[Opening INPUT section]

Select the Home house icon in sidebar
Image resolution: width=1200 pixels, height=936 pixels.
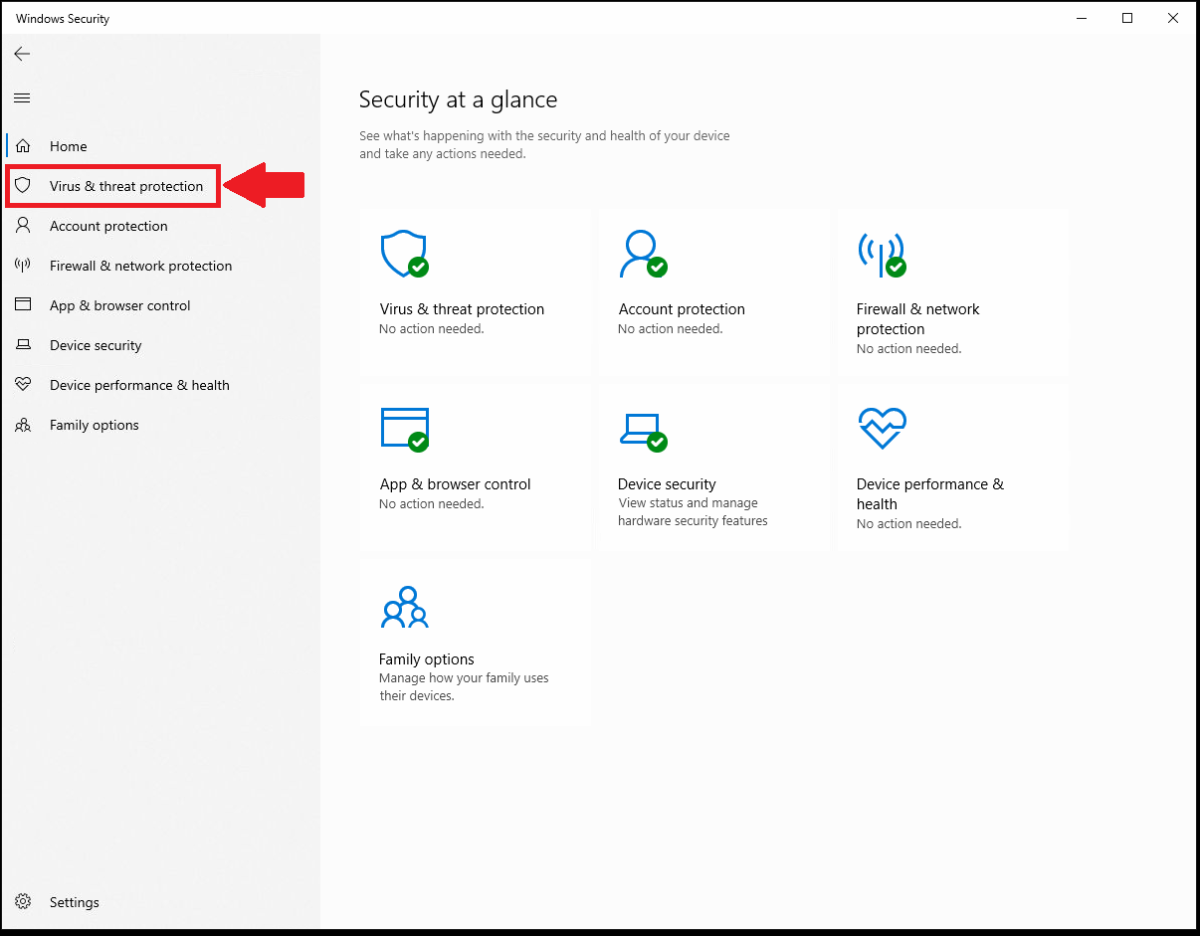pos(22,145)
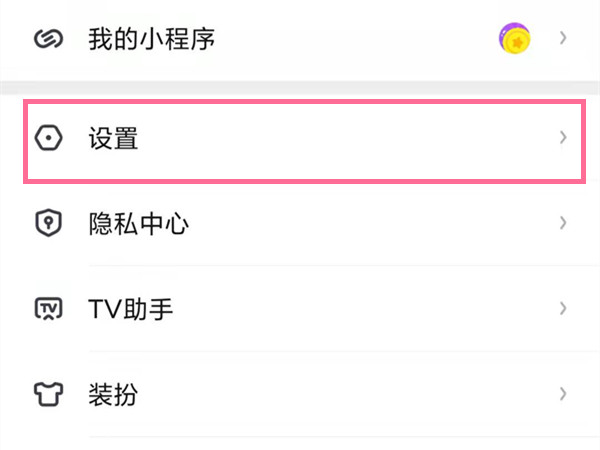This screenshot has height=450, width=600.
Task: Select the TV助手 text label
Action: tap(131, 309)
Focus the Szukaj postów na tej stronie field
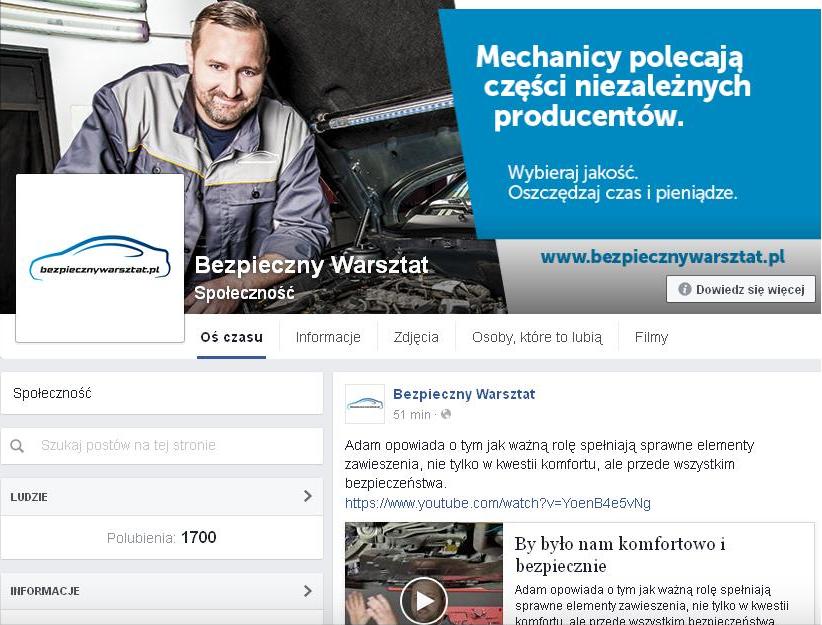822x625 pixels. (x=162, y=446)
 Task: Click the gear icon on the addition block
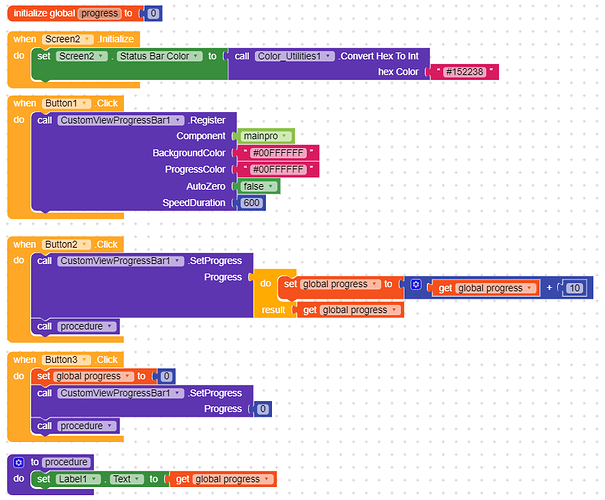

[Closing INPUT section]

The answer must restate every entry word for word, with the pictures left out.

ANSWER SECTION ▸
Select the Home house icon in sidebar
Image resolution: width=1200 pixels, height=936 pixels.
pos(22,145)
This screenshot has height=450, width=600.
Task: Select the TV助手 text label
Action: tap(131, 309)
Focus the Szukaj postów na tej stronie field
822x625 pixels. (x=162, y=446)
 Task: Click the gear icon on the addition block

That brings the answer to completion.